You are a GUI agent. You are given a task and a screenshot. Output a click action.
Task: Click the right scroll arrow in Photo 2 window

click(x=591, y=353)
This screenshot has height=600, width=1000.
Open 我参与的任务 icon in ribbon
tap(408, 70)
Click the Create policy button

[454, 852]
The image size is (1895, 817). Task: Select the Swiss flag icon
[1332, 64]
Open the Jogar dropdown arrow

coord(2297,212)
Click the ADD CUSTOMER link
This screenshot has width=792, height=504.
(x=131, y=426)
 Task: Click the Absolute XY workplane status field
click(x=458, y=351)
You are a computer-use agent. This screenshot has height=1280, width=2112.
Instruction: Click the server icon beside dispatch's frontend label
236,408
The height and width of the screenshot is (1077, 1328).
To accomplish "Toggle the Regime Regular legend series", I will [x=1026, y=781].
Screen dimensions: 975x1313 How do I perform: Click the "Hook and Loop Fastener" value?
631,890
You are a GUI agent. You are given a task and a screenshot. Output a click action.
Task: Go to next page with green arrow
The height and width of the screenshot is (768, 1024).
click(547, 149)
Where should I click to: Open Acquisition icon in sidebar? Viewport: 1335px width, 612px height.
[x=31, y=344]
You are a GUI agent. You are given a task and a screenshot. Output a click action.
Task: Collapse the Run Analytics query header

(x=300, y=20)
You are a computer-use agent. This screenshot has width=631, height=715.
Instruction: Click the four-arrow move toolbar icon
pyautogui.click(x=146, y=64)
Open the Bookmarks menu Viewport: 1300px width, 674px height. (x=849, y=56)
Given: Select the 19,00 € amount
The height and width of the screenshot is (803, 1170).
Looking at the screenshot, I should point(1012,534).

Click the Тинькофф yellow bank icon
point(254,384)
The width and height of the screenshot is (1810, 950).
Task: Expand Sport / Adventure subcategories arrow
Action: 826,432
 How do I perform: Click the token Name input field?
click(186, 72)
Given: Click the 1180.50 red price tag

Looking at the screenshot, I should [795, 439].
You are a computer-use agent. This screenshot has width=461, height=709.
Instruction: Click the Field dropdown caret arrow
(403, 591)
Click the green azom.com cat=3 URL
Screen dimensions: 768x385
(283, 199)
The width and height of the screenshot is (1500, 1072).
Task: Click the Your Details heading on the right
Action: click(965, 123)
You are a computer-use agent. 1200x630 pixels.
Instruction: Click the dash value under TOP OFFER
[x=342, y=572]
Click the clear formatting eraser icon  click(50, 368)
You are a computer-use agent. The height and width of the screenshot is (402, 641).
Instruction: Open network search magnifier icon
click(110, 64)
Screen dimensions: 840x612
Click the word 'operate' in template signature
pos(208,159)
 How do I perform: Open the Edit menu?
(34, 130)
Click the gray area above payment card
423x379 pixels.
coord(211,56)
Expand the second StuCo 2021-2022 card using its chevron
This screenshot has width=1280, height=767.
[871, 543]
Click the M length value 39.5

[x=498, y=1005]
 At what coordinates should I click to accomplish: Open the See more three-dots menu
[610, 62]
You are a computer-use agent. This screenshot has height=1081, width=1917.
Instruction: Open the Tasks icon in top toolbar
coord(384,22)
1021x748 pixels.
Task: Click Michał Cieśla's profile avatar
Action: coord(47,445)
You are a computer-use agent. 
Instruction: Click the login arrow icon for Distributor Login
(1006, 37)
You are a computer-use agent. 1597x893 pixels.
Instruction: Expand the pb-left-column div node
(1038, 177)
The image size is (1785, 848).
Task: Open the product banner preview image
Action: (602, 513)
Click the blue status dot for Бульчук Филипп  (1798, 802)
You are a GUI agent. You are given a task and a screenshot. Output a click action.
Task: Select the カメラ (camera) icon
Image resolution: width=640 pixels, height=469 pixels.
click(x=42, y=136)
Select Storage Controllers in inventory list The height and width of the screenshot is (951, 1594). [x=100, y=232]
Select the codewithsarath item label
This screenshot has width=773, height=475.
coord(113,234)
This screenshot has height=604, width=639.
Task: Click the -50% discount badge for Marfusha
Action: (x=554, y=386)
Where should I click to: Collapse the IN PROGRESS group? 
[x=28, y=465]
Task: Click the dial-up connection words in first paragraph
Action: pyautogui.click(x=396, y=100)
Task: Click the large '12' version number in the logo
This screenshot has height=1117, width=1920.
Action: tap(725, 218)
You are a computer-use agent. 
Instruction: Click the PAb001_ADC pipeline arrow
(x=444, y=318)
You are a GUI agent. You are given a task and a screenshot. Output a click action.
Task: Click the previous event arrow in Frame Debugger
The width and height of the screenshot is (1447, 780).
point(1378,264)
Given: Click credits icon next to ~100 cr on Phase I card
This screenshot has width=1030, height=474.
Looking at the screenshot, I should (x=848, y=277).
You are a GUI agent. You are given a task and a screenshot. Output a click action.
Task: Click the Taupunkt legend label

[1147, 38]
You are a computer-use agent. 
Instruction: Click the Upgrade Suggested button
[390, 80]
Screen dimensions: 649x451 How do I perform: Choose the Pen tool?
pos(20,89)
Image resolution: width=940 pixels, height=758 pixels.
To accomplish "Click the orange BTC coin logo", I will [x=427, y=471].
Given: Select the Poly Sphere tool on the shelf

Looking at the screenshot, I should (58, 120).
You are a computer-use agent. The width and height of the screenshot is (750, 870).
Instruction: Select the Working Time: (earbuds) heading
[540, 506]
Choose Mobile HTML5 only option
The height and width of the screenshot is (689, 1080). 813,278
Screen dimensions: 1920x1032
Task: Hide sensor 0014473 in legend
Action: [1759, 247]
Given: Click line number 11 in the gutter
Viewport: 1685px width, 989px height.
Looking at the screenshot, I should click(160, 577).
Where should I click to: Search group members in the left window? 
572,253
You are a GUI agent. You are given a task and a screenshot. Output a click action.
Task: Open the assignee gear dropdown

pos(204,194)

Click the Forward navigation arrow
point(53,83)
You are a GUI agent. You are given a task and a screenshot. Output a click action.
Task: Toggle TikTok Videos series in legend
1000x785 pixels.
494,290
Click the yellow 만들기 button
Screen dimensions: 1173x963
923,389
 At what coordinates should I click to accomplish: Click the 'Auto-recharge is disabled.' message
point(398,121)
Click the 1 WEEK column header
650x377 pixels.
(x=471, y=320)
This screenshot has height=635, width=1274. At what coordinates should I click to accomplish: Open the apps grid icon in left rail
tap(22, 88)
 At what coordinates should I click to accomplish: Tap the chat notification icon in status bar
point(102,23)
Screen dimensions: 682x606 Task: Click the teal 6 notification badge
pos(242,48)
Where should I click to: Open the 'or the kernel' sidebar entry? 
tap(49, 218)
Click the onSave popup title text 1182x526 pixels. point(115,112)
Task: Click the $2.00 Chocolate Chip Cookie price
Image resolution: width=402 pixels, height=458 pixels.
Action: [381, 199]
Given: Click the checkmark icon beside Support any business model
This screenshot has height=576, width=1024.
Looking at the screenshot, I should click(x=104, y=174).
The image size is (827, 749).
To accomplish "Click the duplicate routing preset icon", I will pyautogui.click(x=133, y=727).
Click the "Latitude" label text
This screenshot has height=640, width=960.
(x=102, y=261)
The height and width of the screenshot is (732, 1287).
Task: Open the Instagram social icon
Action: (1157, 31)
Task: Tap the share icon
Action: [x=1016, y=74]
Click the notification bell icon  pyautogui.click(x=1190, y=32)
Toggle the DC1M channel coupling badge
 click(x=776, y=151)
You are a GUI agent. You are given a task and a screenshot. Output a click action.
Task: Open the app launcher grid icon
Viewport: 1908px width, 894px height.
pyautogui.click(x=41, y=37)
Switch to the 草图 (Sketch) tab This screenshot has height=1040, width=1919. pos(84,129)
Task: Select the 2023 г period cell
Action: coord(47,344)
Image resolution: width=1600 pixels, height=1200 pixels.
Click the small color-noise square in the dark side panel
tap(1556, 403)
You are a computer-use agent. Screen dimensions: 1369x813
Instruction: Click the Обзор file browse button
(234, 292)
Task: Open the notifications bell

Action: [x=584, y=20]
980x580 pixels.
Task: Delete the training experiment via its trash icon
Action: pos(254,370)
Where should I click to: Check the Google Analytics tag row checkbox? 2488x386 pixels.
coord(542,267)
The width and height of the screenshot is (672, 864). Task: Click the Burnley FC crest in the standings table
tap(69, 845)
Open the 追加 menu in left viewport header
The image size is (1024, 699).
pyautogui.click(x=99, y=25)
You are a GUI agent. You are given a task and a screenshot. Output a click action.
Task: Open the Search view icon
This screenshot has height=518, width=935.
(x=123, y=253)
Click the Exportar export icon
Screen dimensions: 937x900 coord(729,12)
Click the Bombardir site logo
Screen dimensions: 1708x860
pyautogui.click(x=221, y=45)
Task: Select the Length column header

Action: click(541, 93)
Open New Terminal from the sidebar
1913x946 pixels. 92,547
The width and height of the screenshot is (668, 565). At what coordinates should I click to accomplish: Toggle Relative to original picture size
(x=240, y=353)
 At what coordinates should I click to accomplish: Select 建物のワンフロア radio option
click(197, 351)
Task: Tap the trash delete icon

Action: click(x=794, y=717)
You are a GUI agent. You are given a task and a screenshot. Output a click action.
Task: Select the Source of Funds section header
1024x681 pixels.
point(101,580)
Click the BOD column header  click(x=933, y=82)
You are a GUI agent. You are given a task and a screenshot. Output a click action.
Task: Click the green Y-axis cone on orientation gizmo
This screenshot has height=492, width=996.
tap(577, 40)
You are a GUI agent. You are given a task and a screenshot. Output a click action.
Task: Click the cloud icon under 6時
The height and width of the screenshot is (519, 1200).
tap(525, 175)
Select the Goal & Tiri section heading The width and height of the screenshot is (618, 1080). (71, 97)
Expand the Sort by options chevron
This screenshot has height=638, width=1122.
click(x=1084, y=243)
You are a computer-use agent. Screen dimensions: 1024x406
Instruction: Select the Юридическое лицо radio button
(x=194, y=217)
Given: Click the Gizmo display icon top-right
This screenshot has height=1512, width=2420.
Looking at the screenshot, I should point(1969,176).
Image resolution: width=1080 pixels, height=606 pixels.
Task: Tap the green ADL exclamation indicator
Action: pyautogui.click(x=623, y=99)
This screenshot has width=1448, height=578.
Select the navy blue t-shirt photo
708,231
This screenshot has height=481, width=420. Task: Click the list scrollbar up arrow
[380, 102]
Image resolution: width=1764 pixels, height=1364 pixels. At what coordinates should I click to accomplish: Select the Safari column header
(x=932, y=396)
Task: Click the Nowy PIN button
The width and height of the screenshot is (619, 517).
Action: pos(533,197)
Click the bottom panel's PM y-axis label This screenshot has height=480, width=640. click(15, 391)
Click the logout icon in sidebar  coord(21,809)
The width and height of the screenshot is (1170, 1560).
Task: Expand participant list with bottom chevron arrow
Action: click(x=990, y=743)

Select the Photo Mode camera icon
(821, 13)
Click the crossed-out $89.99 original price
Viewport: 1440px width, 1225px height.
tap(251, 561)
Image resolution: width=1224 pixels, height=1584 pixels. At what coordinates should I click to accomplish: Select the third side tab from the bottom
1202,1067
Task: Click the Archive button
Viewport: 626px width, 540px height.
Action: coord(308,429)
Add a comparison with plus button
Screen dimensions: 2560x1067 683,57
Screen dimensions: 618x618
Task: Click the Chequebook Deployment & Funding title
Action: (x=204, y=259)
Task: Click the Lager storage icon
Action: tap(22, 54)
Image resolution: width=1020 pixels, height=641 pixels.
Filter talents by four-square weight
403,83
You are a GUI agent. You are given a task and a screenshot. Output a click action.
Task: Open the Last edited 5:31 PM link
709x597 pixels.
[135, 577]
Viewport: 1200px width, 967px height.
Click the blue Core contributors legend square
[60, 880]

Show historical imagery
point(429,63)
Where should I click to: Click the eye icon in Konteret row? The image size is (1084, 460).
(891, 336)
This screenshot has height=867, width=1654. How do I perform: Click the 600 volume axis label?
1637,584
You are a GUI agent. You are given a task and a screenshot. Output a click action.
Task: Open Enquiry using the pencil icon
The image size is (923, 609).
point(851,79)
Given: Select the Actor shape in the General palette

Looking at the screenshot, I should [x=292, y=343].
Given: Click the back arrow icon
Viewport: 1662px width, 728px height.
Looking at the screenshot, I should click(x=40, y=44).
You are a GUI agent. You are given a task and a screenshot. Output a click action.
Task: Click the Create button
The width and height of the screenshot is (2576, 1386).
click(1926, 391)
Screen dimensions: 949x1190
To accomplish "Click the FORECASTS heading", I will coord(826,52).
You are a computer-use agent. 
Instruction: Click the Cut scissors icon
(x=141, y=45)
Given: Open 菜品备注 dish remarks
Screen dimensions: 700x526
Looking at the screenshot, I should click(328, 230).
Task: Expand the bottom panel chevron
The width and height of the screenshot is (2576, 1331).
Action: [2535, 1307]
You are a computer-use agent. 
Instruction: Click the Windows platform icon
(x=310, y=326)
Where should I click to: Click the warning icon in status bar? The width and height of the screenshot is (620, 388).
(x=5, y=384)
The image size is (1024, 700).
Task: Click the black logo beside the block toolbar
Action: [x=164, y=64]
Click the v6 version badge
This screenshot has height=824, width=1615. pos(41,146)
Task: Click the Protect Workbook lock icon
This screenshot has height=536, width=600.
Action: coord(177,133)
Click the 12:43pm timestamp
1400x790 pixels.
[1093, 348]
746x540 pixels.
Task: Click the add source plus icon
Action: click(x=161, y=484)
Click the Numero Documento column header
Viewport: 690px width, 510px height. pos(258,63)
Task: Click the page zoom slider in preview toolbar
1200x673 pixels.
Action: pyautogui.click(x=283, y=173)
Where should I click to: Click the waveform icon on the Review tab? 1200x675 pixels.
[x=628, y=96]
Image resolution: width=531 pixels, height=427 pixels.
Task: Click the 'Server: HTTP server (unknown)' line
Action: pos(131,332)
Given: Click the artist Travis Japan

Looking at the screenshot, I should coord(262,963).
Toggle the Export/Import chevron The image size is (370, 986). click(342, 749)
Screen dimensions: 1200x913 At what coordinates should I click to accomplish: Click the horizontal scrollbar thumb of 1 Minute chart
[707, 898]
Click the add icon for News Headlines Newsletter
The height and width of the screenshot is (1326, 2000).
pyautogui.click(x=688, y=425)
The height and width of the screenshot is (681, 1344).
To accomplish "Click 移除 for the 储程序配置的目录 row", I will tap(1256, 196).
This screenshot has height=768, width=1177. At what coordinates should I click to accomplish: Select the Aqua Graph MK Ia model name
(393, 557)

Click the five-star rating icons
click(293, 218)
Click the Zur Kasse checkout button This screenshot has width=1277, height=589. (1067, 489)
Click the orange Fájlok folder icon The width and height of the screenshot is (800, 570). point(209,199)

• Exercise details: Give the count of lines in the listing where the word "next" occurs, with no further words.

• Exercise answer: 2